121227.fb2
Shaniah was surprised at Hollister’s reaction to being pulled back from the saloon door. Most humans had horrible reflexes, and were she so inclined, he could have been dispatched with little effort on her part. But Hollister had reacted quickly, like a cat, rolling on the ground and rising smoothly, his guns still out, ready to fire. This human confused her. He was sure to die if he entered the saloon, but he seemed determined to do it anyway. All in pursuit of a child who was likely already dead or well on his way to death.

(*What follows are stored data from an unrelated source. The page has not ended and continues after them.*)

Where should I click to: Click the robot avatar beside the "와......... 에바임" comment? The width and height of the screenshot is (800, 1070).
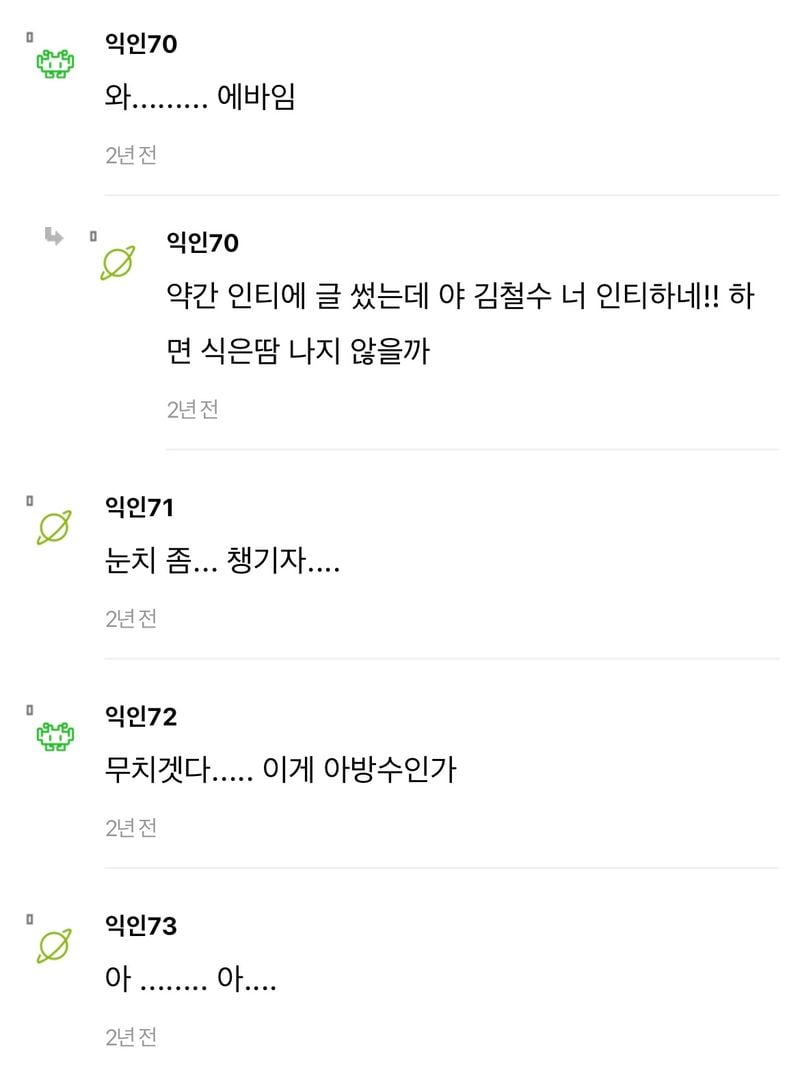tap(56, 65)

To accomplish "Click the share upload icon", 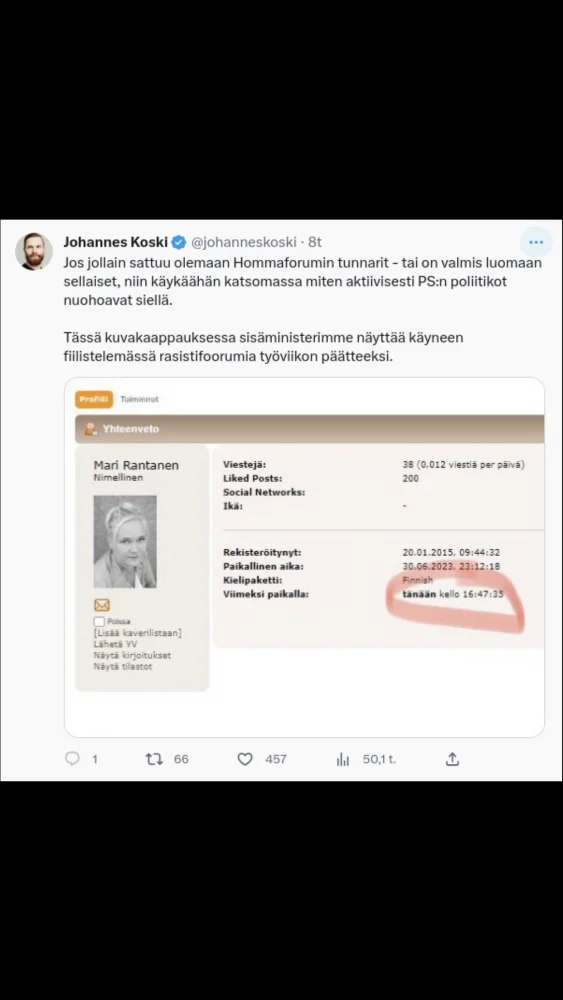I will tap(452, 758).
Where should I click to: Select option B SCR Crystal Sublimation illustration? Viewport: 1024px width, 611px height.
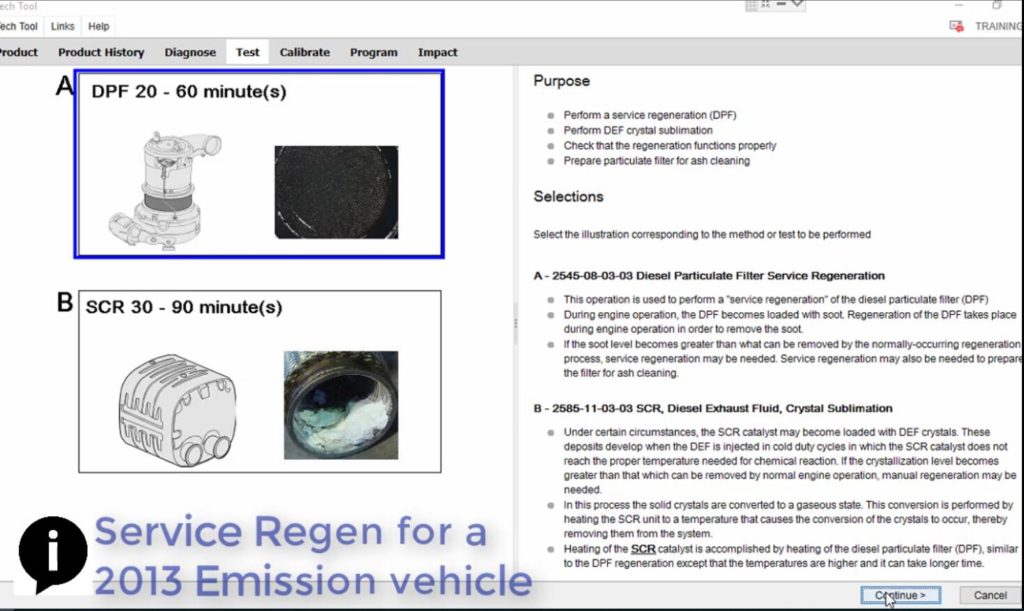pyautogui.click(x=258, y=380)
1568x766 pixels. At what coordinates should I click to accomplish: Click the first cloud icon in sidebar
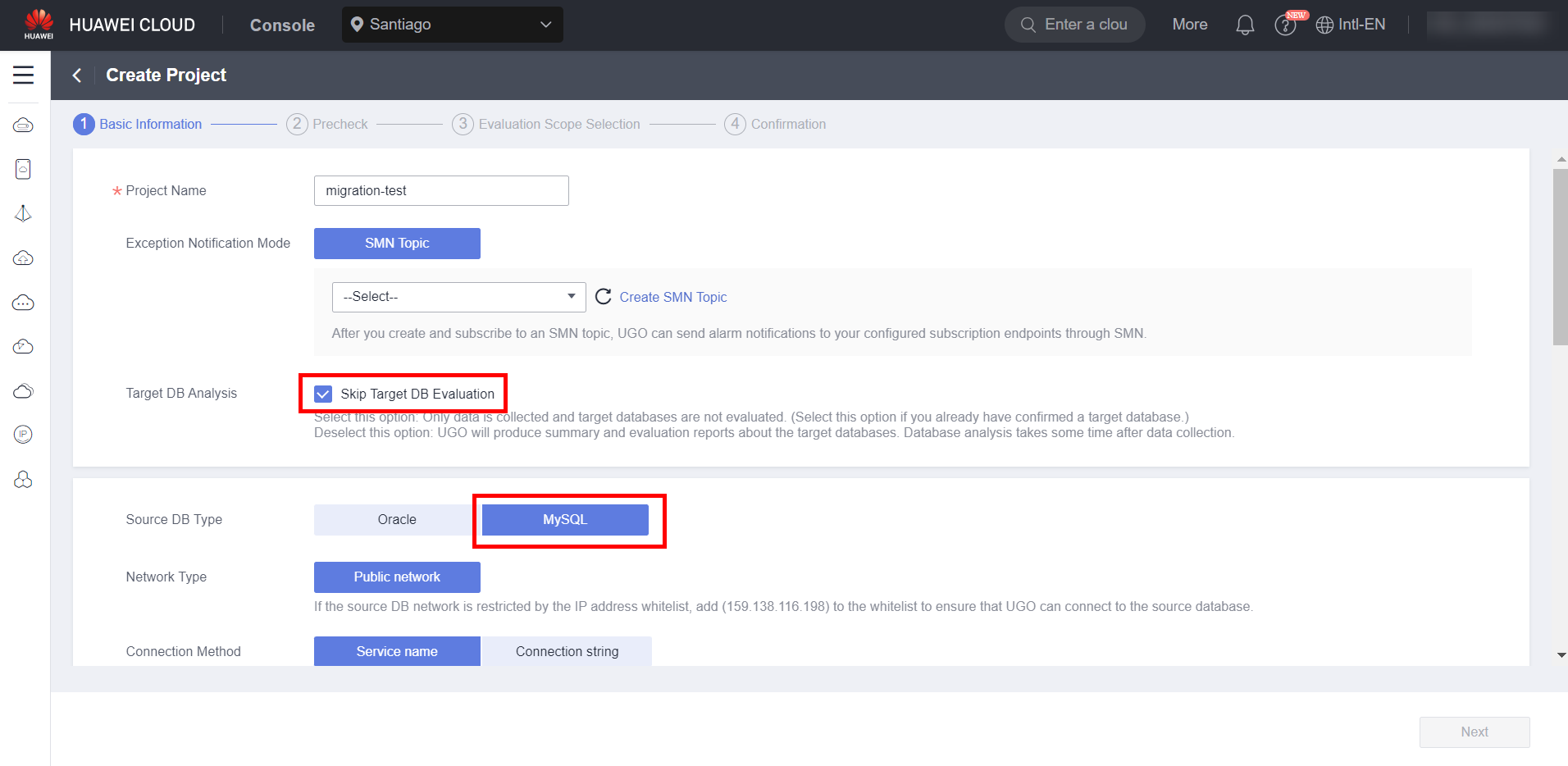(x=23, y=125)
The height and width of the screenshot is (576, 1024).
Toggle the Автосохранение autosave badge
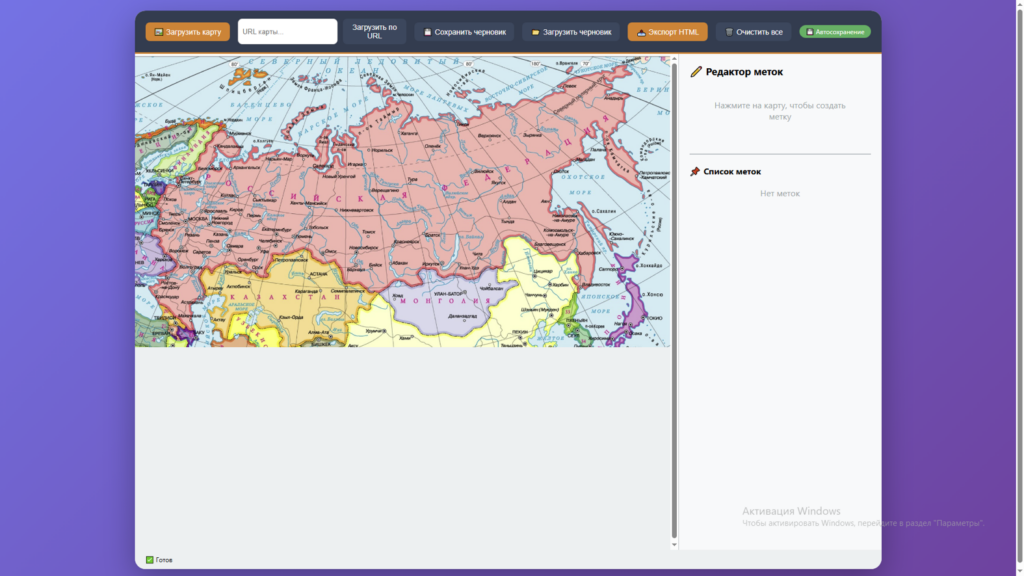coord(834,32)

Hollister had been or still was-she wasn’t sure-a military man. She wondered if he considered it his duty to find and protect the child. Regardless, for him, entering this saloon would only result in his demise. And if she let him, she would be that much further from finding and stopping Malachi. She had to keep him out of the building.
Her plan almost worked. He circled to her right, his guns still pointed at her, not yet convinced she was here to kill him. She remained rooted to her spot.
“Are you going to move? Or do I have to shoot you?” he asked.
“You won’t shoot me,” she said.
“What makes you so sure?”
“Because if you kill me, you’ll never find Malachi.”
“Who’s Malachi?”
“The Archaic who nearly killed you in Wyoming four years ago. Tall. Long white hair.”
She was not expecting the reaction she got.
Hollister’s face turned white, then seconds later red again as the heat rose in him.
“It was you! You were there! Why?” he demanded, his voice low.
As he spoke, his left hand wavered and the Colt dropped slightly, no longer pointing at her chest.
Shaniah made her move.
Her plan worked, at least partly. She grabbed for the Colt, her hands moving like a cobra. She twisted both pistols from his hands, but the major shocked her again. Almost as if he’d been expecting it, he pulled the long knife from his belt and held it at her neck. She dared not move.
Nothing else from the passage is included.